Councilman James Gennaro and local elected officials joined community leaders to host the New York City Council’s Diwali Festival at Queens College’s Lefrak Concert Hall on Saturday, Nov. 13.
The celebration, which is usually held every year at City Hall, was canceled last year due to COVID-19.
This year’s sold-out event was organized by Gennaro, who represents the 24th Council District, and District Leader Neeta Jain.
“I was thrilled to host this weekend’s Diwali event at Queens College. Diwali is a time to celebrate the triumph of light over darkness, knowledge over ignorance, and good over evil. It is a beautiful tradition, and I am honored to have played a role in bringing the festival to Queens this year,” Gennaro said.
Diwali — known as the festival of lights — is one of the major festivals celebrated by Hindus, Jains, Sikhs and even some Buddhists. Each religion has its own historical narrative behind the holiday. Diwali is widely observed among more than a billion people from a variety of faiths across India and its diaspora.
The five days of Diwali are marked by prayer, feasts, fireworks, family gatherings and charitable giving.
Deputy Consul General of India Dr. Varun Jeph, who was in attendance at the festival on Saturday, said Diwali truly reflects the American and Indian values of celebrating diversity and of embracing different cultures.
“New York is no stranger to Diwali and its symbolic relevance. It is very heartening to see the festival of lights being celebrated here with great joy and fervor — not only by the South-Asian community, but also by members of diverse ethnicities and nationalities, just like the Indian-American community celebrates Christmas and other festivals passionately and with great merriments,” Jeph said. “May the festival of lights bring joy, love, peace, prosperity and good health to everyone.”
The celebration at Queens College included a peace prayer by Dr. Krishna Pratap Dixit; a lamp lightning ceremony; and a Ganesh vandana prayer by the members of the Hindu Temple Society of North America. Performances included a Bollywood medley performed by Anadita Guha; Sarva Devatha Anjali performed by the Mukthambar Fine Arts Team; Nagade Sang Dhol Baje performed by Dr.

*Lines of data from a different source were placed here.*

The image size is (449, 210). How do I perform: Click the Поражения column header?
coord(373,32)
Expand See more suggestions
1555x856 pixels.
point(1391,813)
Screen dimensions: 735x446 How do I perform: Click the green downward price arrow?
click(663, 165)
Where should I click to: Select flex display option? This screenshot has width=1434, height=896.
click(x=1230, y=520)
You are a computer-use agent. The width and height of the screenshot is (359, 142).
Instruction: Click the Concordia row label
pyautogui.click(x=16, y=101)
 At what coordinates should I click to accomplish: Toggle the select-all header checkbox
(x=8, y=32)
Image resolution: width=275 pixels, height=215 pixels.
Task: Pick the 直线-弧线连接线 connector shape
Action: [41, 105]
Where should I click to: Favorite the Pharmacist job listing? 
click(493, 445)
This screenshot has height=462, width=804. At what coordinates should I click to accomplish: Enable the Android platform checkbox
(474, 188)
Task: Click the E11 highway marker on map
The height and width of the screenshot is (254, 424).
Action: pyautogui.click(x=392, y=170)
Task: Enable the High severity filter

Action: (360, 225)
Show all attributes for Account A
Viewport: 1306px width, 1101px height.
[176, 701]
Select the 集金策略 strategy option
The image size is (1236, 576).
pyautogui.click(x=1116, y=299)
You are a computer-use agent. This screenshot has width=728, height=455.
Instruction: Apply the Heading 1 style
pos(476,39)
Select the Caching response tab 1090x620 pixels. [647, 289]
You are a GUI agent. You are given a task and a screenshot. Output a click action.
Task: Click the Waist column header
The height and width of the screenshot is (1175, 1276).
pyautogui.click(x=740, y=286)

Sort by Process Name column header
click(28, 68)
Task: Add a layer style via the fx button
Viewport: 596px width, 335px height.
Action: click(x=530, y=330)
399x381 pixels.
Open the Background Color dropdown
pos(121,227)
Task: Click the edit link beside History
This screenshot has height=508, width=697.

Sumita Guha; and Masala Bhangra performed by Sarina Jain and her team.
Jain says she is looking forward to celebrating Diwali again at City Hall next year with more joy of having it as a New York City public school holiday.
“May the lamps (Diya) of Diwali (Deepavali) illuminate everyone’s life with happiness, peace and good health. Wish you and your family a very prosperous Diwali and a happy new year!” Jain said. “On this Diwali, let’s make a promise to bring lights into people’s lives who suffered during this pandemic, and also pray to god for good health and fortune for everyone.”
Other Queens elected officials, including City Council members Barry Grodenchik, Peter Koo and Assemblyman David Weprin, attended the event.
It was an honor for Grodenchik to once again co-sponsor the City Council’s Diwali event and to join his friends and neighbors for a beautiful celebration in Queens, he said.
“I cannot think of a better start to the holiday season,” Grodenchik said.
Koo, who was also a co-sponsor of this year’s event, wished everyone a blessed, healthy and prosperous holiday.
“Diwali is a festival of new beginnings and of light and hope,” Koo said. “May hope and light guide us all this Diwali and this holiday season!”
It was a pleasure for Weprin to celebrate Diwali at Queens College, he said.
“The festivities honored community advocates who have devoted their time, energy, and resources to improve the lives of countless NYC residents,” Weprin said. “Diwali is a holiday celebrating the victory of light over darkness. After another difficult year in the pandemic, it was comforting to gather in-person and take part in a ceremony acclaiming the ultimate triumph of good over evil.”